Provided data:
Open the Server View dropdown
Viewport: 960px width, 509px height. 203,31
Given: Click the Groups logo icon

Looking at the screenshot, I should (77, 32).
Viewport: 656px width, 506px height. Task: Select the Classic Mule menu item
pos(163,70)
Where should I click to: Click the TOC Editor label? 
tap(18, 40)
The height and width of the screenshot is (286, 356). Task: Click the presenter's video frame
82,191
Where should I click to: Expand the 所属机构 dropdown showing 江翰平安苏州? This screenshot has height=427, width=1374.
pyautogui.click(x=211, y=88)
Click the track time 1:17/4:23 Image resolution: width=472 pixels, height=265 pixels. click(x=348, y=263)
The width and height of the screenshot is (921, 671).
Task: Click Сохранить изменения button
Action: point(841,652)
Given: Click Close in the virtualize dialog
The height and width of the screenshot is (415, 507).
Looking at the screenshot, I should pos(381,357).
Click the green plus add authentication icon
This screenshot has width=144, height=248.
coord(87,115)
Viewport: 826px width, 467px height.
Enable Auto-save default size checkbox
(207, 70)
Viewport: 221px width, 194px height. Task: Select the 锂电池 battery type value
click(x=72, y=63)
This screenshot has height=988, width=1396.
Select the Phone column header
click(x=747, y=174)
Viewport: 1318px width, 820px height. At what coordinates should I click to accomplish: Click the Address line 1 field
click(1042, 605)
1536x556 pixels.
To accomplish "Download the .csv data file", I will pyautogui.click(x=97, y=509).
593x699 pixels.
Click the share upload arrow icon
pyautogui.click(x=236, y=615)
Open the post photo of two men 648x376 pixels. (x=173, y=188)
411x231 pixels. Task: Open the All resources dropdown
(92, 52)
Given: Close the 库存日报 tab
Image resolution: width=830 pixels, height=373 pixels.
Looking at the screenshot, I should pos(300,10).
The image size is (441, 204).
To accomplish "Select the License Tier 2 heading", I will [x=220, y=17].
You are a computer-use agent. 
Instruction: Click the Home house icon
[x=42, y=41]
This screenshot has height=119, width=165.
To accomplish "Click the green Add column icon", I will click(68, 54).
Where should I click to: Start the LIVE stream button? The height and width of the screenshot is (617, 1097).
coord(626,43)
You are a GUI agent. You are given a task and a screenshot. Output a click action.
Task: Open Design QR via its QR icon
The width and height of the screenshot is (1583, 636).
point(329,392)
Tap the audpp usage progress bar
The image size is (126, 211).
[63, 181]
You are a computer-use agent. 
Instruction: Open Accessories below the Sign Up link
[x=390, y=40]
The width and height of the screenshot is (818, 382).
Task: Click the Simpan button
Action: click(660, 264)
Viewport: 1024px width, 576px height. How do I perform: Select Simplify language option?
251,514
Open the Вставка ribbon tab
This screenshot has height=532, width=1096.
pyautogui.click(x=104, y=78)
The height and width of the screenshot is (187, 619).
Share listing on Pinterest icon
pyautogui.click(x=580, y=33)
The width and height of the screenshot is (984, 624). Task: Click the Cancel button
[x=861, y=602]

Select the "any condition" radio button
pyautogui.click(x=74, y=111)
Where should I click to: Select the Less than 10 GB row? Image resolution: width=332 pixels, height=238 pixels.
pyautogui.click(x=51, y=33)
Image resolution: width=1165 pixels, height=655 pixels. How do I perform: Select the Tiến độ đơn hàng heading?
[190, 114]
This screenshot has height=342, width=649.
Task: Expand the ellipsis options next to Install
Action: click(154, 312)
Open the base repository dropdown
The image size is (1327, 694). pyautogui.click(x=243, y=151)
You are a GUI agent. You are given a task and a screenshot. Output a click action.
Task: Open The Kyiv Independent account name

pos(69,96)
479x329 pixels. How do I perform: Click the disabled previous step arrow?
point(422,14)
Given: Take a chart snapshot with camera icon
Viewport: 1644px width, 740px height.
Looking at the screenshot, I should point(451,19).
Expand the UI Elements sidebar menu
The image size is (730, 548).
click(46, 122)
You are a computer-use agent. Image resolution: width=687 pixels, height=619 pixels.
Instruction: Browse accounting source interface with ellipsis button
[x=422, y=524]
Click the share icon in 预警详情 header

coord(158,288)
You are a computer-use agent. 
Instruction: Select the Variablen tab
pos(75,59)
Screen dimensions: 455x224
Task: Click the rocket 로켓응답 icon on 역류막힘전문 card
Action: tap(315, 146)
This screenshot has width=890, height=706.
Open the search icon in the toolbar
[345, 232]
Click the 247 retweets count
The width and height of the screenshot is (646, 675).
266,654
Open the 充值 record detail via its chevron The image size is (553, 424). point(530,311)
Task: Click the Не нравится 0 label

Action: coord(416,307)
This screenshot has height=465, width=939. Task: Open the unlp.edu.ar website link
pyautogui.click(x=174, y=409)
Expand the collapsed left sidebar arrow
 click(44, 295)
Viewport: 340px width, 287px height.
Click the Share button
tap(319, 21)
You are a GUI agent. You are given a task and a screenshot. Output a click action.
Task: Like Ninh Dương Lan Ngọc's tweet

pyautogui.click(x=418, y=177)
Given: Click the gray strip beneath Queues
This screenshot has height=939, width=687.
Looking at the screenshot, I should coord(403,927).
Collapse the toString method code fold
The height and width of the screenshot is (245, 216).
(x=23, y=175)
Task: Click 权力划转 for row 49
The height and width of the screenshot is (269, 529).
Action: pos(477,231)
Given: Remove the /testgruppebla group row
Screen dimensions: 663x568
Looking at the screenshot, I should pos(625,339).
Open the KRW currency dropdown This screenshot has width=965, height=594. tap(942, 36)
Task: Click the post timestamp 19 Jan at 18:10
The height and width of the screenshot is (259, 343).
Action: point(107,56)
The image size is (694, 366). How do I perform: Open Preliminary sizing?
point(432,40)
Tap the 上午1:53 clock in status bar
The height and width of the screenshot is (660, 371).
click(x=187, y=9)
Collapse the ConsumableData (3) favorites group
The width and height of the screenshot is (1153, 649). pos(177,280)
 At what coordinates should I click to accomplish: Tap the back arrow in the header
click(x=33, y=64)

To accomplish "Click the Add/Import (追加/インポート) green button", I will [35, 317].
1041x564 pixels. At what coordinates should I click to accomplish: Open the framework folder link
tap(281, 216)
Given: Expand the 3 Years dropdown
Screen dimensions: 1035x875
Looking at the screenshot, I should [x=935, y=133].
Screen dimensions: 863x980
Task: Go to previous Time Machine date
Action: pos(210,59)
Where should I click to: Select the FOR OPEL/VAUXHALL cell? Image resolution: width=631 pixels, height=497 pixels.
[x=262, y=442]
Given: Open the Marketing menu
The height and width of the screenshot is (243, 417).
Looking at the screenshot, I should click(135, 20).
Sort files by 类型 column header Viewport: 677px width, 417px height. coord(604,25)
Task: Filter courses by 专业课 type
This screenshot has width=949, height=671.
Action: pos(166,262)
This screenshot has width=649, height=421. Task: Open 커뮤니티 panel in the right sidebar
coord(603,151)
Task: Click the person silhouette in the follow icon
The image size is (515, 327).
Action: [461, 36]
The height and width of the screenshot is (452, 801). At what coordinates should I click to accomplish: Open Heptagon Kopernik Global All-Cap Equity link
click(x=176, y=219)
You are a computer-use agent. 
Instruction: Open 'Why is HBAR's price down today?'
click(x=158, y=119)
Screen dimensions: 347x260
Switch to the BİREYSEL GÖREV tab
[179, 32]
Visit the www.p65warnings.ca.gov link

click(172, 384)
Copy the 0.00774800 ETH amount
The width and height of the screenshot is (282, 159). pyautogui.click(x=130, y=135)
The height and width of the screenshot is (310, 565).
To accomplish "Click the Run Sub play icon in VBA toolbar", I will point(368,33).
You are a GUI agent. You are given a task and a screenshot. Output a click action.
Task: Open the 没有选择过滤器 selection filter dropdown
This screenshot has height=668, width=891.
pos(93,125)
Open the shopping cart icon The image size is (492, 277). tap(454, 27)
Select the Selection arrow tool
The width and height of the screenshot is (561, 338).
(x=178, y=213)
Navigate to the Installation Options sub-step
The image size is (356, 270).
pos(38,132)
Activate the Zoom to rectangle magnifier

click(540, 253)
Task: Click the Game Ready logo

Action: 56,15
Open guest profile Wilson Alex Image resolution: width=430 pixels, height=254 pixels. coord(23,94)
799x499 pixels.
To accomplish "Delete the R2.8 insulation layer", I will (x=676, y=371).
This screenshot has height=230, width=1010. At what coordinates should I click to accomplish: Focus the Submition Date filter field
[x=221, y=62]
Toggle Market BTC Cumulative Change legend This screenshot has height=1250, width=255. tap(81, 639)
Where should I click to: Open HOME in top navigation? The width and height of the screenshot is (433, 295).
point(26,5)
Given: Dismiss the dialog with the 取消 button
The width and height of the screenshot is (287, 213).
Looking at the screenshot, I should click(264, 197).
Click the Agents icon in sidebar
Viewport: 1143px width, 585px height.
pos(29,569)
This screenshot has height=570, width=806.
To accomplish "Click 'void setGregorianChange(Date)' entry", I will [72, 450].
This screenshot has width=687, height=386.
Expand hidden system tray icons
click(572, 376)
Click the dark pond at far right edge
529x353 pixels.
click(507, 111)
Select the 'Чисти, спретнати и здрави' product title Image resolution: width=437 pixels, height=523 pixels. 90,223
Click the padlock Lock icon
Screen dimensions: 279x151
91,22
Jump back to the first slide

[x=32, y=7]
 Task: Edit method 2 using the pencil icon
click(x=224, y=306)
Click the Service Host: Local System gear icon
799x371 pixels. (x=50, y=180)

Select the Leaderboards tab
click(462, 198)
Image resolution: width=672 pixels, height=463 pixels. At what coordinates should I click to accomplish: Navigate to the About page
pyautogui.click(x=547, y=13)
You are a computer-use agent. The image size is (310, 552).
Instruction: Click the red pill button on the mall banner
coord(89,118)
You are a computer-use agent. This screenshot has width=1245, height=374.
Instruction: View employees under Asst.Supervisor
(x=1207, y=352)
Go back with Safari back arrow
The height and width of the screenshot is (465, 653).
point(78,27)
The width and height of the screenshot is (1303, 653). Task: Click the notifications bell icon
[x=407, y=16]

What you need to do:
Please say how many lines in the records contain the word "green", and give only that number.

Written response:
3